#### Description of the task
Set out every line of the records below as a Markdown table with the columns "Row" and "Line", numbering the rows, skipping any blank lines, and leaving out the pictures.

#### Records on target coordinates
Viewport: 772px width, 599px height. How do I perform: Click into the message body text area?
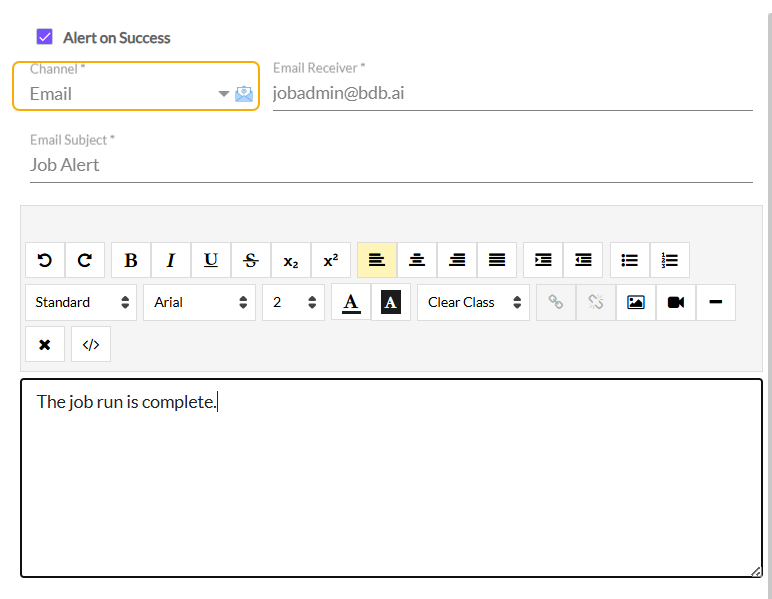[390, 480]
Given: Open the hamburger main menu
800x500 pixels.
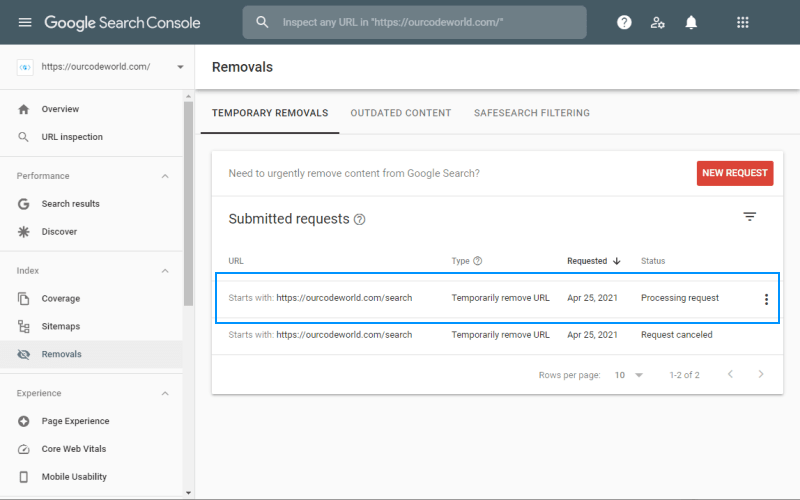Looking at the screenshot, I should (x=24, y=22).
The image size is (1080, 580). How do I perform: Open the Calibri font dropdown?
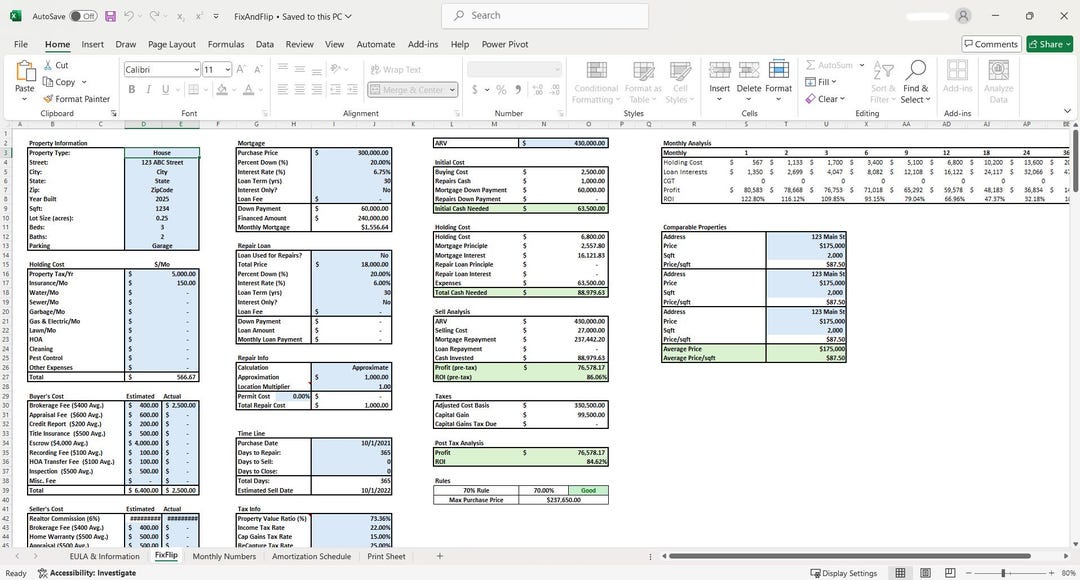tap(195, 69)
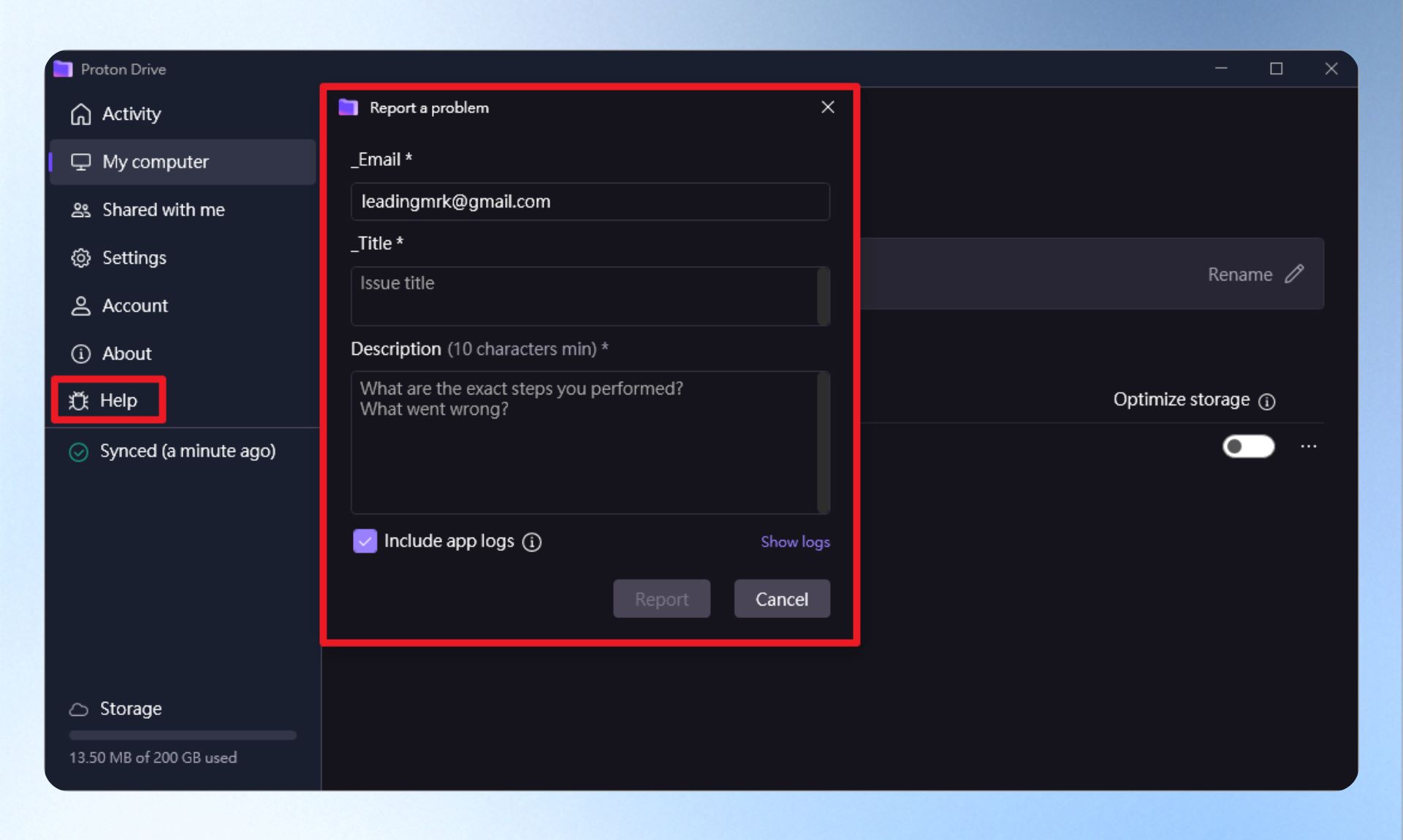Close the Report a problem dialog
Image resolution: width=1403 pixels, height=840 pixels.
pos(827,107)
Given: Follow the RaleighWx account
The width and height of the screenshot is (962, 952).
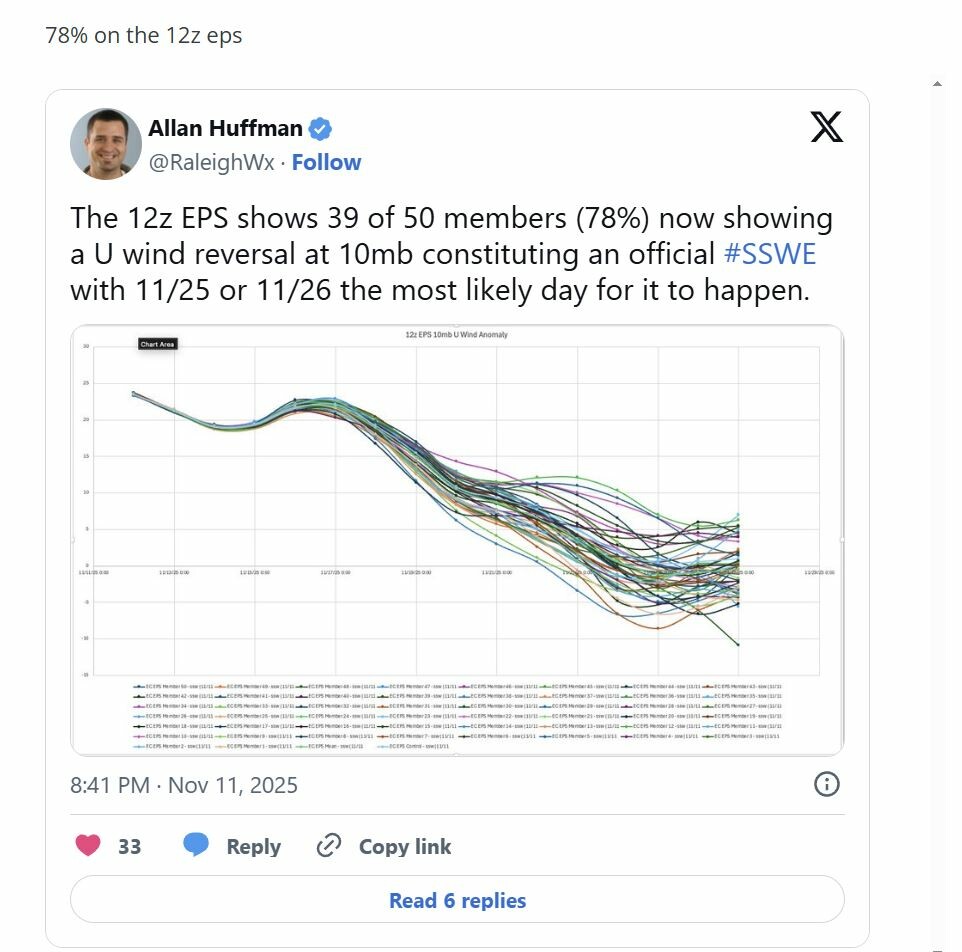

#### Written solution
| Row | Line |
|---|---|
| 1 | Viewport: 772px width, 599px height. How do I perform: Click into the message body text area? |
| 2 | [390, 480] |
| 3 | Given: Open the hamburger main menu |
| 4 | 800x500 pixels. |
| 5 | Looking at the screenshot, I should (x=24, y=22). |
| 6 | The image size is (1080, 580). How do I perform: Open the Calibri font dropdown? |
| 7 | tap(195, 69) |
| 8 | Close the Report a problem dialog |
| 9 | Image resolution: width=1403 pixels, height=840 pixels. |
| 10 | pos(827,107) |
| 11 | Given: Follow the RaleighWx account |
| 12 | The width and height of the screenshot is (962, 952). |